Vierter Advent. Unser Warten geht in die Zielgerade. Also das Warten auf Weihnachten. Unser Warten auf Normalität wird heuer wieder auf die Probe gestellt. Auch Abraham und Sara haben gewartet. So lange musste sie warten, dass sich die Verheißung erfüllt, die Gott ihrem Mann gegeben hat, dass sie zu einem großen Volk werden sollen. Sie sind sehr alt, als sie erfahren, dass sie ein Kind bekommen werden. Und Sara reagiert zutiefst menschlich: Sie lacht!
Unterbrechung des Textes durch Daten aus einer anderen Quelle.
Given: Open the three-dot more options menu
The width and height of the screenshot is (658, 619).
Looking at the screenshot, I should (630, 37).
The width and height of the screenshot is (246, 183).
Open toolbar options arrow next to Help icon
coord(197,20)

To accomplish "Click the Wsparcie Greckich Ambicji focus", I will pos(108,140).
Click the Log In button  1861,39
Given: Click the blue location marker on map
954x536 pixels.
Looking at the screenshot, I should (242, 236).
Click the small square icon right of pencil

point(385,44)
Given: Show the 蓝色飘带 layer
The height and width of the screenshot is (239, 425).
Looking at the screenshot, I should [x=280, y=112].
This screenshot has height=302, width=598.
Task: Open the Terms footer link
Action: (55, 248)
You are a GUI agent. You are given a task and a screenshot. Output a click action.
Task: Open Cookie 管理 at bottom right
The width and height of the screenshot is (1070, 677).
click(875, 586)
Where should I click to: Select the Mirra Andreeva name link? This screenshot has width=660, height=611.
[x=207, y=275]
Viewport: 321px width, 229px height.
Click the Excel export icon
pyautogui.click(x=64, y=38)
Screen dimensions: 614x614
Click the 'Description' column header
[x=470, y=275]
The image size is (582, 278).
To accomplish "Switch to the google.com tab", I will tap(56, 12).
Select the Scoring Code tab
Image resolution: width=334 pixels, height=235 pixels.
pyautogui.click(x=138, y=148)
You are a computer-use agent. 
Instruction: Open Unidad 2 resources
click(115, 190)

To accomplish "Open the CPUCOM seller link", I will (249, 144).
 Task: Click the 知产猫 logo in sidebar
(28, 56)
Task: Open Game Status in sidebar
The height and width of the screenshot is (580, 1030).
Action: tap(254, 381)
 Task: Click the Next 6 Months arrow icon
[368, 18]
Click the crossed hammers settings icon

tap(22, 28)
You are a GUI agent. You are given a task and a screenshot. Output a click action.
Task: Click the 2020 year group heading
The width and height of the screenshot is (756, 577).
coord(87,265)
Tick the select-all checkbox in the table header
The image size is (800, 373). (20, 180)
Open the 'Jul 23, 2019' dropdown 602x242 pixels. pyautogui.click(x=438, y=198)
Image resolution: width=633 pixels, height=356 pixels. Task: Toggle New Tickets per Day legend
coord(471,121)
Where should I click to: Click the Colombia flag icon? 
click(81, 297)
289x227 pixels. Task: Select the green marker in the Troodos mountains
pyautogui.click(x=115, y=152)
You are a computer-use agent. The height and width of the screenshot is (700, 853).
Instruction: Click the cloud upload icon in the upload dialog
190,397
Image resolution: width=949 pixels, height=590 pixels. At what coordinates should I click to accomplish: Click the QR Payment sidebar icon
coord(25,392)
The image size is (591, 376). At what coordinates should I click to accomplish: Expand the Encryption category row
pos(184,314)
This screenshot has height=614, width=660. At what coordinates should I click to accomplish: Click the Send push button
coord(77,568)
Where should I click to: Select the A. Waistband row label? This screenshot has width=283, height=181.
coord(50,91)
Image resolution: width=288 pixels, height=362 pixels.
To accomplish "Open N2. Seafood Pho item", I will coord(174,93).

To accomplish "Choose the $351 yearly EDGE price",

So lange waren sie unterwegs mit so vielen Umwegen. Und immer noch nicht am Ziel. Für Sara war es noch schlimmer, weil sie auf etwas verzichten musste, was damals und in vielen Teilen der Welt bis heute zu einer vollständigen Weiblichkeit gehört: Die Mutterschaft. So lange unterwegs und dabei fehlt etwas, was sie ganz zur Frau macht. Was sie ausmacht. Nun sind die Zeiten zumindest bei uns glücklicher Weise andere, aber dass etwas fehlt, was uns ganz ausmacht – dieses Gefühl kennen wir auch. Oft nur sehr diffus wie eine Art Hintergrundrauschen, aber doch wahrnehmbar, wenn wir in uns gehen und genau hinhören.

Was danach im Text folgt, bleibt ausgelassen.